*Exercises:*
[A] In the South Sudan famine report, how many people does it say famine has already gripped in Unity State and other parts of the nation?
[B] List the factors that the South Sudan famine report says caused the food shortages and famine.

By Carol Glatz Catholic News Service
VATICAN CITY — Some 5 million people in South Sudan — half of its total population — are on the brink of starvation and a quarter of a million children are already severely malnourished, a representative from the U.S. bishops’ Catholic Relief Services said.
Famine has already gripped 100,000 people in Unity State and other parts of the nation, and if emergency food and aid don’t get to people soon, “people will start starving to death or they will die of dehydration,” Jerry Farrell, country representative in South Sudan for CRS, told Catholic News Service March 21.
Farrell and other representatives from dioceses, CRS, Caritas and other Catholic aid and development agencies working in South Sudan were in Rome for a meeting March 21-22 hosted by Caritas Internationalis to discuss the worsening crisis in the country. Despite the ongoing civil war, if the security situation does not escalate, Pope Francis hopes to visit the ravaged nation sometime in October, Bishop Erkolano Tombe of Yei, South Sudan, told Reuters March 21.
“We have been informed (by a Vatican official) that he will come in October, but we don’t know the exact date yet,” said the bishop, who was in Rome attending the Caritas Internationalis meeting. If the security situation “remains as it is now, he will come,” he said.
Pope Francis said in late February that he wanted to go to South Sudan and that Anglican, Presbyterian and Catholic leaders there had urged him to visit together with Anglican Archbishop Justin Welby of Canterbury.
The pope said officials were studying whether the local situation was “too dangerous. But we have to do it, because they — the three (Christian communities) — together desire peace, and they are working together for peace.” With so much fertile land in the country, the food shortages and famine are man-made, Farrell said, a result of almost four years of violence, displacement, climate change and economic collapse with the rate of inflation nearing 800 percent.
The Catholic Church has always been in a unique position to respond to humanitarian disasters no matter how bad the situation escalates, Farrell said.
“The church never closes down. It’s extraordinary and it’s part of the community,” he said.
Parishes and church-run schools, hospitals and other institutions all open their doors to protect and care for people fleeing from violence. Through a network of churches and religious orders, “within 24 hours we can provide assistance” to any newly displaced.
Even with the risk of increasing violence and insecurity, the priests, nuns or church workers “might have to flee in the bush with the people for a day or so. But they come back,” he said.

*Extracted material:*

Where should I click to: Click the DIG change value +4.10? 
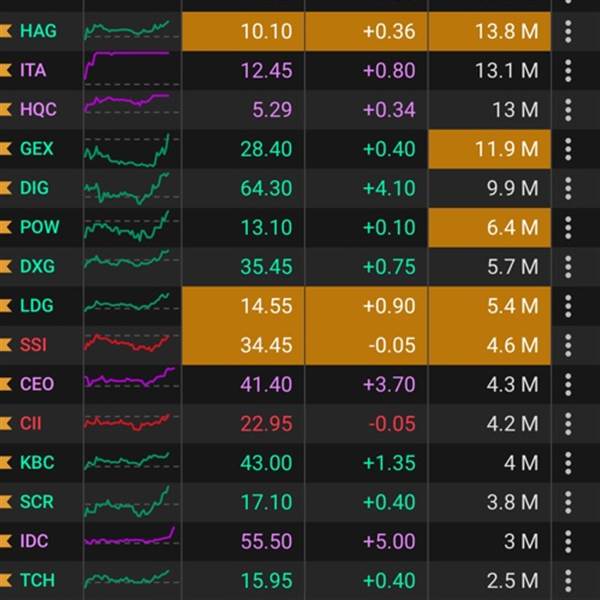(x=389, y=188)
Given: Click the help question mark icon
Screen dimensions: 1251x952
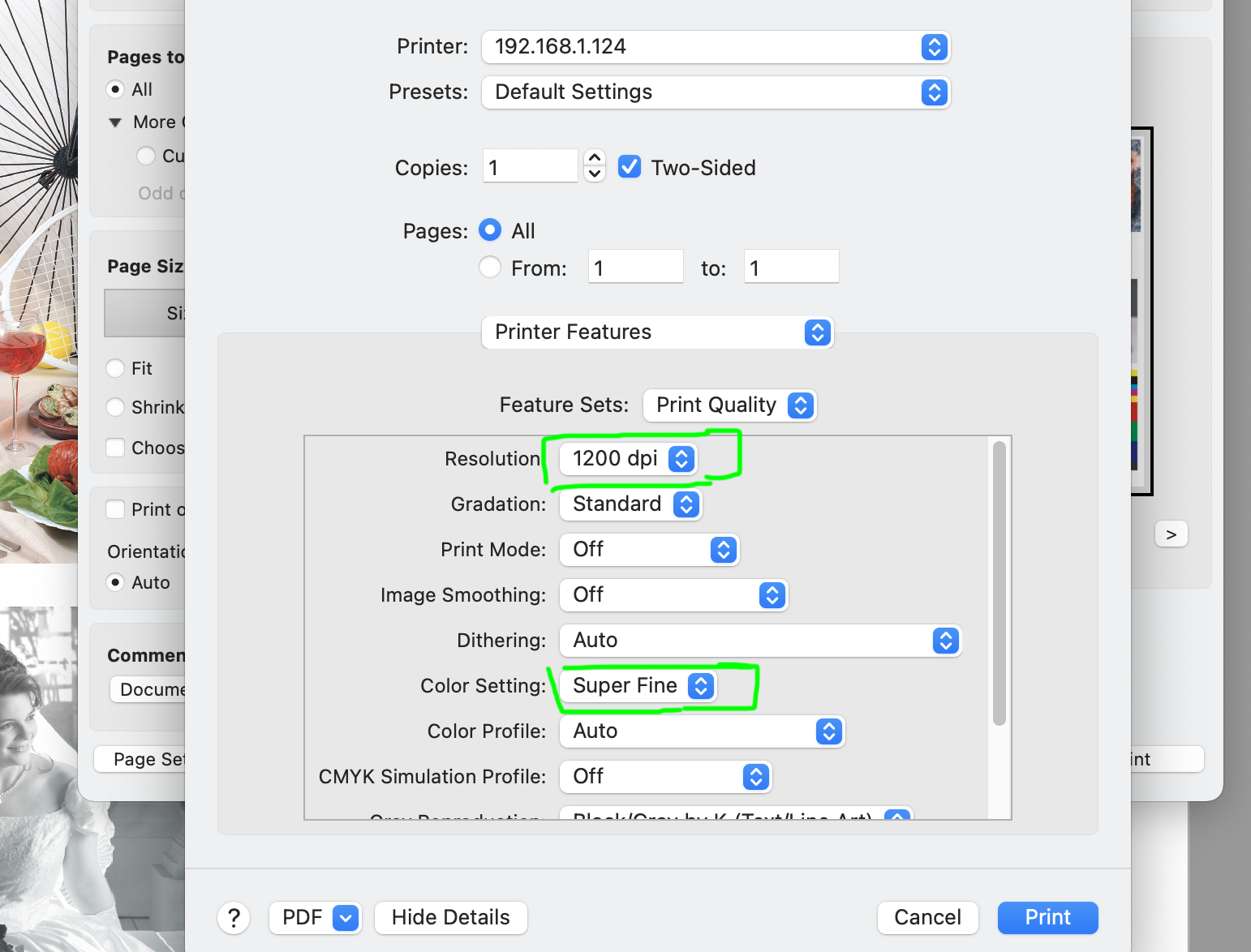Looking at the screenshot, I should [x=234, y=917].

*Task responses:*
[A] 100,000 people.

[B]
- Violence
- Displacement
- Climate change
- Economic collapse